Supplied material »
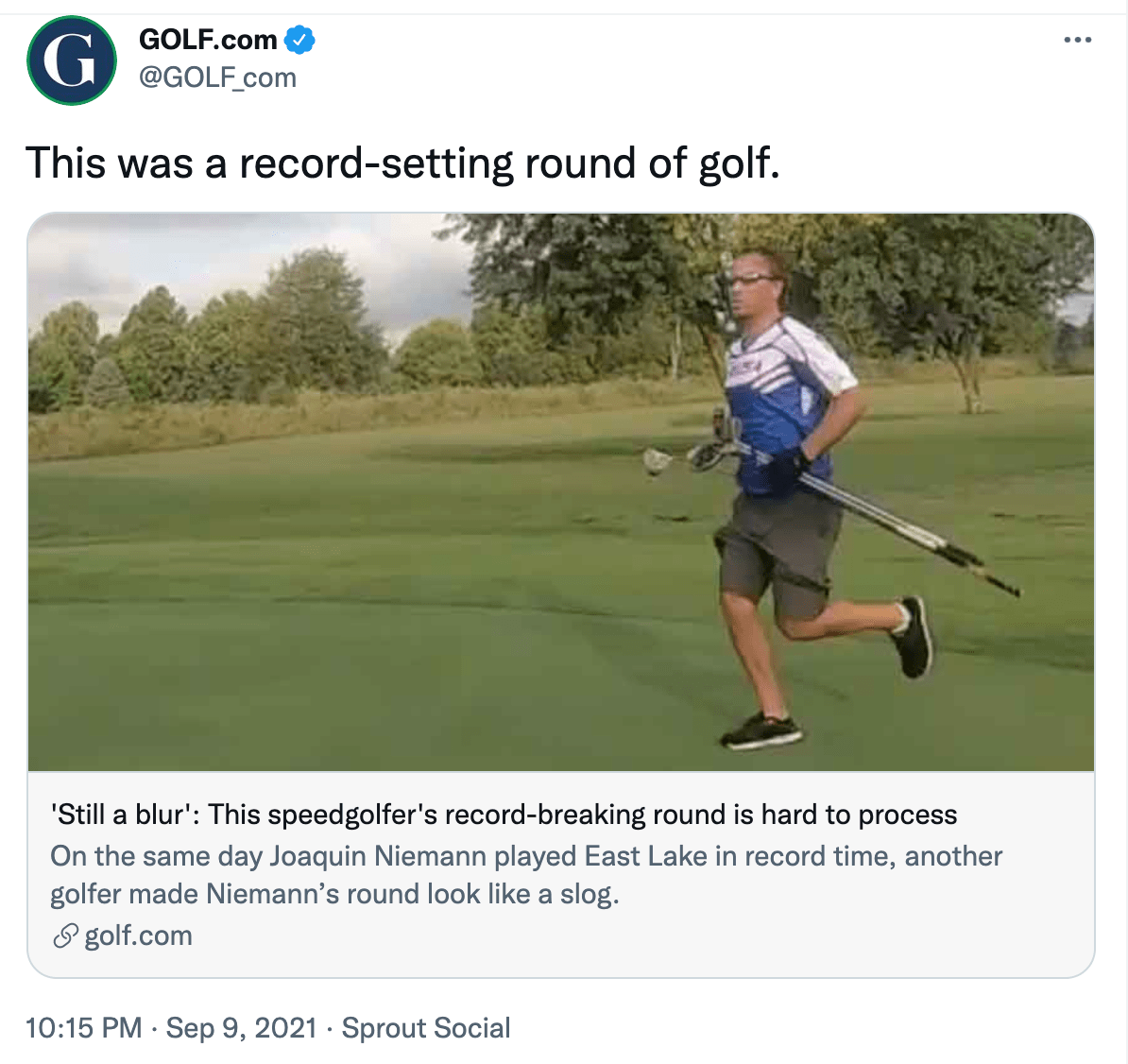
Task: Visit the golf.com domain link
Action: point(138,936)
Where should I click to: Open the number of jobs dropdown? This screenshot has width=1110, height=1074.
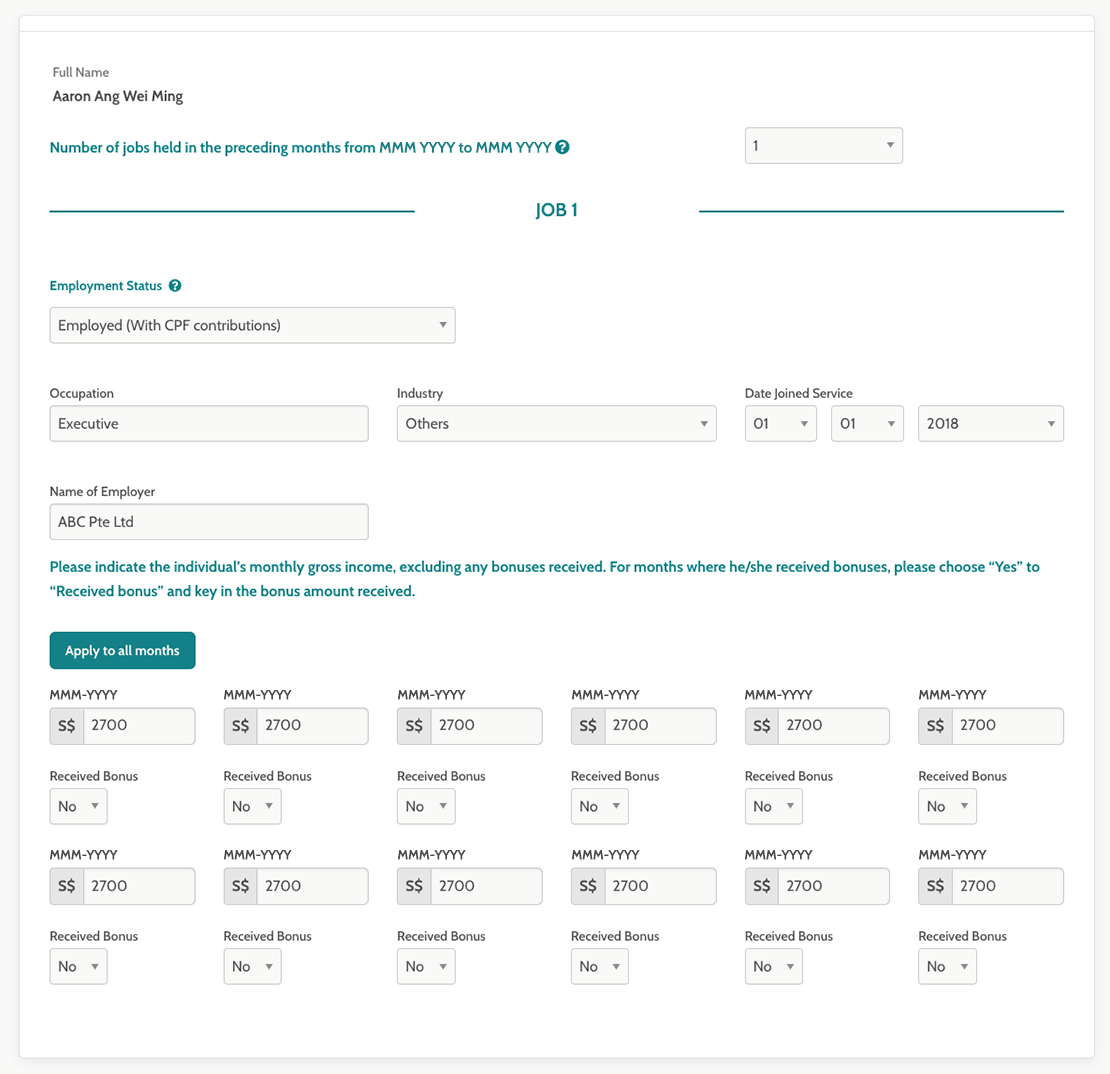(x=823, y=145)
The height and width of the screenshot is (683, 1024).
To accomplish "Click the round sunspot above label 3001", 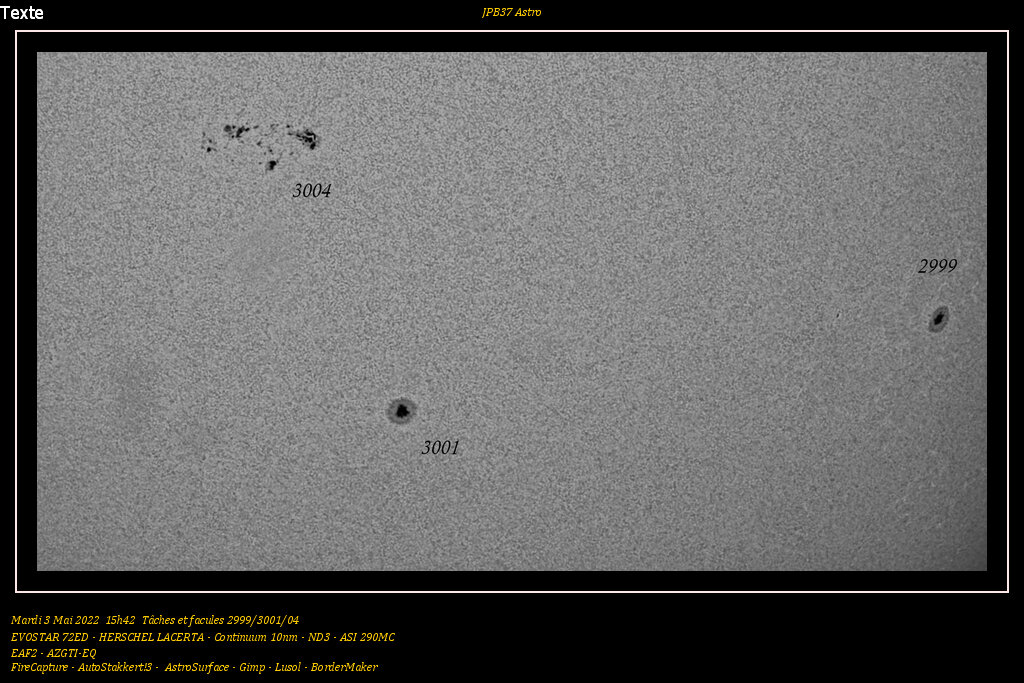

Prompt »
Both ends included, copy the lines from the one holding "The height and" to the last line of the entries exactly, with all pictures left out.

Answer section »
The height and width of the screenshot is (683, 1024).
To accomplish "Click the round sunspot above label 3001", 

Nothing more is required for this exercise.